Exercise details: Each line of the entries below that includes "Clear" belongs in your answer.

Given information:
==================================================

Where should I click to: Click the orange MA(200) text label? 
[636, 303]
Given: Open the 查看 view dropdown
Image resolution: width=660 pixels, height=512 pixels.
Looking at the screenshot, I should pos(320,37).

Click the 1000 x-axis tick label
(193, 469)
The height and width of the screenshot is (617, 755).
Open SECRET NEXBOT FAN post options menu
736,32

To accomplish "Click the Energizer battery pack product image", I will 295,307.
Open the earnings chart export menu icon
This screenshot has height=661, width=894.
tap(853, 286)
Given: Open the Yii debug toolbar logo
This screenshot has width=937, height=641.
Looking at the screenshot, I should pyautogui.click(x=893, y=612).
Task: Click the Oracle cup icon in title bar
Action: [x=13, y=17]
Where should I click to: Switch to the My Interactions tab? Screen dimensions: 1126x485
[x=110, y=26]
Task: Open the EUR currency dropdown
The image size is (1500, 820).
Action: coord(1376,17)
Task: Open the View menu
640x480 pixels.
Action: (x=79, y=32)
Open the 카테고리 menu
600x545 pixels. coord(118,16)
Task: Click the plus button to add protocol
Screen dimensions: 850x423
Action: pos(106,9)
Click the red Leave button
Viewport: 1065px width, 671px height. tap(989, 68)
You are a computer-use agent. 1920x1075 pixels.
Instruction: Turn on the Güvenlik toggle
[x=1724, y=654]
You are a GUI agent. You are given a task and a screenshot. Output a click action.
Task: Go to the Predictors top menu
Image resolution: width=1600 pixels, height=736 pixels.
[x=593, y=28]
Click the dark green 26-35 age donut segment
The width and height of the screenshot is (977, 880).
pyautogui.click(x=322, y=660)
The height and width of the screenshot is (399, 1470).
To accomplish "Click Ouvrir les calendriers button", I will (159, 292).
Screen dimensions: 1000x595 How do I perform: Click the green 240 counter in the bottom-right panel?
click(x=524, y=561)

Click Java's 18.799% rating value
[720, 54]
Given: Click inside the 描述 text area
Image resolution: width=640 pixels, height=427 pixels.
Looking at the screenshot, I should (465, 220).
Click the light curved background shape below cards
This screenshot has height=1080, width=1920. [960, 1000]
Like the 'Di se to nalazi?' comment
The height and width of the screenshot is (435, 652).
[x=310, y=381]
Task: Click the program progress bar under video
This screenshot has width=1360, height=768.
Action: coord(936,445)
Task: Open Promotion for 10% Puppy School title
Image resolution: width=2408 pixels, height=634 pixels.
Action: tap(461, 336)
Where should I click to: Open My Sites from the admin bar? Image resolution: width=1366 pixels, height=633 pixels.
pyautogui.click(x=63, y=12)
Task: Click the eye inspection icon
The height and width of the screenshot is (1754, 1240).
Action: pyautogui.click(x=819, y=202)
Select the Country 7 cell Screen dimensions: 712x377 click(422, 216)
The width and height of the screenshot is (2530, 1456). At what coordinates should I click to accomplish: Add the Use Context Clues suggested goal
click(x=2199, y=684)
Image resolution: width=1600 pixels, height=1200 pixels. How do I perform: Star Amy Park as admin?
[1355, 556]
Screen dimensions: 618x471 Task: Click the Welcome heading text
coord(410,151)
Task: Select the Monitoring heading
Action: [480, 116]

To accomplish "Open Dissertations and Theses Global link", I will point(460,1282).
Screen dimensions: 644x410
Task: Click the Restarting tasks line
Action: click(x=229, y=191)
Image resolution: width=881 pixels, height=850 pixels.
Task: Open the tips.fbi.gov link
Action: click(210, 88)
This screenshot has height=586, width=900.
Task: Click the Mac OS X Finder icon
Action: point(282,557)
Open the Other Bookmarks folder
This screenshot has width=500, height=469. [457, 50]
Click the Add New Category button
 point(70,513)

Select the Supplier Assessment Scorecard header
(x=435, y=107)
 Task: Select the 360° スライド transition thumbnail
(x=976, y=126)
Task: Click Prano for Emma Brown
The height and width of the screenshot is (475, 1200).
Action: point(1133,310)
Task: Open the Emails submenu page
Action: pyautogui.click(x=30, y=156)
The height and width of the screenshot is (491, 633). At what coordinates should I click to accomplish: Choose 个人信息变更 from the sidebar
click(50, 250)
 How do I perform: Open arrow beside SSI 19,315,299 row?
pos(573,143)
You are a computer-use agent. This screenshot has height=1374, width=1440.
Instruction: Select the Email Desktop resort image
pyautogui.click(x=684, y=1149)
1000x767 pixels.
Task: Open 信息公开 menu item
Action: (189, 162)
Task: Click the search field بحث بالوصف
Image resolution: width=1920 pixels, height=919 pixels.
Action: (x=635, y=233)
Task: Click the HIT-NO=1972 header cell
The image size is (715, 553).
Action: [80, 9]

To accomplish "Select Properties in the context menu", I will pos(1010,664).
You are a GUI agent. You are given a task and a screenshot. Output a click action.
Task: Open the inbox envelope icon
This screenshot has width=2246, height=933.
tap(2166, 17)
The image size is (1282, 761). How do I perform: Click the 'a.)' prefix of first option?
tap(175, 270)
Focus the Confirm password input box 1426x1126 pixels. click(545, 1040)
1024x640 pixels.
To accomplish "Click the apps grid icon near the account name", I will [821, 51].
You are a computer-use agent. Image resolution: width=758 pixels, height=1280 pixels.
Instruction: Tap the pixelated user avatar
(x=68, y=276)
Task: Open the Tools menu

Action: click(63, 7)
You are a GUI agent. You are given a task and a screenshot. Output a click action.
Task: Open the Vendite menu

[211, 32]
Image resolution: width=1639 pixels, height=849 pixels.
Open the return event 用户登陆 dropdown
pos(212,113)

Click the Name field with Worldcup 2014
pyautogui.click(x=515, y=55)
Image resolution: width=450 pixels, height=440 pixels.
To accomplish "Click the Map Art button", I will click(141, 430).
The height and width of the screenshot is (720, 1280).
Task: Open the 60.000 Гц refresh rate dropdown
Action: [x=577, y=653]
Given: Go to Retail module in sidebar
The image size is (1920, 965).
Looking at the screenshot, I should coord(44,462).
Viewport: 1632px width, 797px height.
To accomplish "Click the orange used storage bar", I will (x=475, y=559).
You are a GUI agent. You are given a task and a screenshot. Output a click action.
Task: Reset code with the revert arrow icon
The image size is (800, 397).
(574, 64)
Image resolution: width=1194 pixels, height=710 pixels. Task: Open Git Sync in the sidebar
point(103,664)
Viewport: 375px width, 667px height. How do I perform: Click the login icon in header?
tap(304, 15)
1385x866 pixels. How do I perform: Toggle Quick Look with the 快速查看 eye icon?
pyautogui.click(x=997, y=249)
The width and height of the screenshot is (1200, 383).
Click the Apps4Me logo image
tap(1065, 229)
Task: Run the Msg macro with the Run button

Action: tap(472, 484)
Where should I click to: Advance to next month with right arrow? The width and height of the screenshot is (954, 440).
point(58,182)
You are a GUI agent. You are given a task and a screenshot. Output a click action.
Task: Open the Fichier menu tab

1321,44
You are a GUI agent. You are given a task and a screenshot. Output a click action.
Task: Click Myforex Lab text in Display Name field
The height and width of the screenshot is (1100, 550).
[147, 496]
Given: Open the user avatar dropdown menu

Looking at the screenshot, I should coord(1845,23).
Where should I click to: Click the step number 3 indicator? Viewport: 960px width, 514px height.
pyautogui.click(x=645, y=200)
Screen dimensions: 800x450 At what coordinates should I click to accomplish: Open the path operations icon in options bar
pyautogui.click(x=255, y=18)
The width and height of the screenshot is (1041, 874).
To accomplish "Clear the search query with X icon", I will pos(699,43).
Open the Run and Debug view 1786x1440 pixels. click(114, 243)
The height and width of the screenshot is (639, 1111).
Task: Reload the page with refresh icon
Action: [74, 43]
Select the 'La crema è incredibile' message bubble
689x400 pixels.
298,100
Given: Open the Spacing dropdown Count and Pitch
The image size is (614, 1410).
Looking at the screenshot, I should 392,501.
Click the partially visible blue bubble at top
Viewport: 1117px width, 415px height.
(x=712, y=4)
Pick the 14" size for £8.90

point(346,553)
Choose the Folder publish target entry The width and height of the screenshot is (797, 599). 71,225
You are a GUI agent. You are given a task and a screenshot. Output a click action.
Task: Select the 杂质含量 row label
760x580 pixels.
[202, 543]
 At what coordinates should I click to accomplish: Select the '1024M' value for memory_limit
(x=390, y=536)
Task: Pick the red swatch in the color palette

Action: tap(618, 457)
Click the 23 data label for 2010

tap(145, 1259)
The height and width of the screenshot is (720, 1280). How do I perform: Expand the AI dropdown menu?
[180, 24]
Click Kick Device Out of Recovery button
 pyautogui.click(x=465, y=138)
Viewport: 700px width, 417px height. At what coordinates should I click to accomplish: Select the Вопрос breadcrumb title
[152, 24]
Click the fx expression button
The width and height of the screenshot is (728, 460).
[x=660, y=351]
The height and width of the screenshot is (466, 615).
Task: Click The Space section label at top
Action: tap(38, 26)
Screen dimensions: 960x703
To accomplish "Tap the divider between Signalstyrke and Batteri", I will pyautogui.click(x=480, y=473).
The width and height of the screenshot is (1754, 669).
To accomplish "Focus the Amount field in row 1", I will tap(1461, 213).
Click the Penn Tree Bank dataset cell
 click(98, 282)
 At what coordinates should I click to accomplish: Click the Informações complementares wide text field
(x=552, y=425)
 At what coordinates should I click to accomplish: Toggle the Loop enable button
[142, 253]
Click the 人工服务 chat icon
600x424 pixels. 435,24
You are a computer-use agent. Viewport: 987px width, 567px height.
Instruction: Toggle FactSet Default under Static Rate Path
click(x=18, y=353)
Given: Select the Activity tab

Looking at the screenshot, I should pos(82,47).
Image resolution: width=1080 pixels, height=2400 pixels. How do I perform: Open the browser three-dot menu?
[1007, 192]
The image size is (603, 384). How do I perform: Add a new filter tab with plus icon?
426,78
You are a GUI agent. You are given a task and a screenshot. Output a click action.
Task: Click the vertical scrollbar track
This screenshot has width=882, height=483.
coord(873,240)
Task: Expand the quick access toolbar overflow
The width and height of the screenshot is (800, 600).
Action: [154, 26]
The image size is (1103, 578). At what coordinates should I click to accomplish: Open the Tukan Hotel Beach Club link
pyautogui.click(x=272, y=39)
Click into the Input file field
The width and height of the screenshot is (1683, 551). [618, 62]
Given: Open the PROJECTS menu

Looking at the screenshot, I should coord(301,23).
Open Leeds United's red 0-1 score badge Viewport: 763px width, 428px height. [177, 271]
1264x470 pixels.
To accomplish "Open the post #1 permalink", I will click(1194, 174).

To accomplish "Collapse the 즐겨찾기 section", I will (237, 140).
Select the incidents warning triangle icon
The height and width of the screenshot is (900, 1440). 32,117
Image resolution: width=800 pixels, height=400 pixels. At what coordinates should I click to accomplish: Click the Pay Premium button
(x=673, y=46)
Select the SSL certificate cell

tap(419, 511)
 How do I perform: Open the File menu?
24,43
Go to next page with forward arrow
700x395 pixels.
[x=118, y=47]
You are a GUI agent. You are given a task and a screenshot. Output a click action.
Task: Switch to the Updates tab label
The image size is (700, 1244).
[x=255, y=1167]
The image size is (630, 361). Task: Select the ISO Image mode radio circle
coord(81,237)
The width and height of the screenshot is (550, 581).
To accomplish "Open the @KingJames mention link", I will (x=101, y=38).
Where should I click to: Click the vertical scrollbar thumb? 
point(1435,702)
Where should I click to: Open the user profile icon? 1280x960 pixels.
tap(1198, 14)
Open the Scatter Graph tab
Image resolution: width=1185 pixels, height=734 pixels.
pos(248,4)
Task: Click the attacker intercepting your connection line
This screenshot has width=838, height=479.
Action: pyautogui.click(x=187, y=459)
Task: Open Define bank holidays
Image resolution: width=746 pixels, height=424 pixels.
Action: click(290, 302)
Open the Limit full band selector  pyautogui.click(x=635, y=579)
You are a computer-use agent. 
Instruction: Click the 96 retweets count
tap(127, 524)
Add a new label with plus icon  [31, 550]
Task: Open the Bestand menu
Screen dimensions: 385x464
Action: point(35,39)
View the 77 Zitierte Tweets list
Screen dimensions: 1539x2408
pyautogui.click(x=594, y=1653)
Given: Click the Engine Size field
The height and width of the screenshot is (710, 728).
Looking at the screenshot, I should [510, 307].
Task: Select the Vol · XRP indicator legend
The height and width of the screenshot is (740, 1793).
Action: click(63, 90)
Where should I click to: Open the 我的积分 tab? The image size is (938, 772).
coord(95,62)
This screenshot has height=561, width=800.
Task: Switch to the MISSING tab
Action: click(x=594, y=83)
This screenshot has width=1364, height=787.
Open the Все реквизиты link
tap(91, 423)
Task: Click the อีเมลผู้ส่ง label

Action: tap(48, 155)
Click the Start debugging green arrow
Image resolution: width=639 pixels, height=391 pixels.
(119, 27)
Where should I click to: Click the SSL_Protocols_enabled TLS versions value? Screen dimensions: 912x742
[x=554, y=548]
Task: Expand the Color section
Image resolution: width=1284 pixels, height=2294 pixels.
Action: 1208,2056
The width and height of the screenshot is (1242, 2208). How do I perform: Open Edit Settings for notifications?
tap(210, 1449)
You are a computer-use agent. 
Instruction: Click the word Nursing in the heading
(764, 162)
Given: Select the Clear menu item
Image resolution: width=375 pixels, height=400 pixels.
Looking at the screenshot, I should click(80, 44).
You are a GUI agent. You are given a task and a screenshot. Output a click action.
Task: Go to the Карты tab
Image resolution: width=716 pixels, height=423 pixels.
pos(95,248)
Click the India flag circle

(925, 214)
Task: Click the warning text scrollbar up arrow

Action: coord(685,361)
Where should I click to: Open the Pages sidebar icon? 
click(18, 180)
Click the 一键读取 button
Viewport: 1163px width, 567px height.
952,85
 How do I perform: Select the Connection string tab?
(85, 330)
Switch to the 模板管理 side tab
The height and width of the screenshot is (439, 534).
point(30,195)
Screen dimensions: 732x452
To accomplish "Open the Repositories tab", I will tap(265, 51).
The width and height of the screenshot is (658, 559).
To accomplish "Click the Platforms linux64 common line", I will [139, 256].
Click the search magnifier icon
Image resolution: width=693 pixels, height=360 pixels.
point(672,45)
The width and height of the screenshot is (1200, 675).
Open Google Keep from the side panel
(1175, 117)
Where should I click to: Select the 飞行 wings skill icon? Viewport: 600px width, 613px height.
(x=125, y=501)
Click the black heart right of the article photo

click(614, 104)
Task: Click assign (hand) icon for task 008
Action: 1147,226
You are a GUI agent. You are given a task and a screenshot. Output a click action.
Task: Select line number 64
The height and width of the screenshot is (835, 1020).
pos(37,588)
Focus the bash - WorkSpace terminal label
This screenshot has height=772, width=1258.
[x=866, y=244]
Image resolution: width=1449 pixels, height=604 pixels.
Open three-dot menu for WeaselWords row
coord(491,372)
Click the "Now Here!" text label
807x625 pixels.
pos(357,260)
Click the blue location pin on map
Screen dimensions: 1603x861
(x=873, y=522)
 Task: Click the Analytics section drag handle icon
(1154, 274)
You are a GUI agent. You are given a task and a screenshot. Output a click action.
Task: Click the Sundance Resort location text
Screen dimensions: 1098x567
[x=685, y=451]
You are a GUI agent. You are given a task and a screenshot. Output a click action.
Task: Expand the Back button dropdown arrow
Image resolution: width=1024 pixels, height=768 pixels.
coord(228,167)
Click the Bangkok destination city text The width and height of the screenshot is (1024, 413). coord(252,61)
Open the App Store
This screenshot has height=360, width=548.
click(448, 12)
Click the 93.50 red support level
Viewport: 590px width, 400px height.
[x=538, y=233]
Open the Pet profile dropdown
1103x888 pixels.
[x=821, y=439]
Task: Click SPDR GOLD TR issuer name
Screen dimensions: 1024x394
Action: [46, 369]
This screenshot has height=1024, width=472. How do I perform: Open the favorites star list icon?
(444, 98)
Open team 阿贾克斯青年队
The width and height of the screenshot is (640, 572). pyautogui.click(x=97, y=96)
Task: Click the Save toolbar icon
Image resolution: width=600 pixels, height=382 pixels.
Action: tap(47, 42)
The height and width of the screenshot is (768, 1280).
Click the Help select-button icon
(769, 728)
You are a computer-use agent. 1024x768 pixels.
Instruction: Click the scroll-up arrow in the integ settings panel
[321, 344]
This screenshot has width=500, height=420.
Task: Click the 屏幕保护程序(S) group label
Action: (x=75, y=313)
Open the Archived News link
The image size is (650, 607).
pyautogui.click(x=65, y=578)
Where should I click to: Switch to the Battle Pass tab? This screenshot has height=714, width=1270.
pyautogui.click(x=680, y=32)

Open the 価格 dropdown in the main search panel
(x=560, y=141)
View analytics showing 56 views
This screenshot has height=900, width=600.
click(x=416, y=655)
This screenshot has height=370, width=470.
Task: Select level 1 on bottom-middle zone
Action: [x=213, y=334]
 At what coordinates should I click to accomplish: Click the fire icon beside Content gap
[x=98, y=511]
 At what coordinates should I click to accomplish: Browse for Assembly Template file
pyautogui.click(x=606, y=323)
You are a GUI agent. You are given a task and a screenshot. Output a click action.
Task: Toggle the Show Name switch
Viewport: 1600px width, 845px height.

==================================================

Response area:
To accomplish "Clear the search query with X icon", I will pos(699,43).
Given: Select the Clear menu item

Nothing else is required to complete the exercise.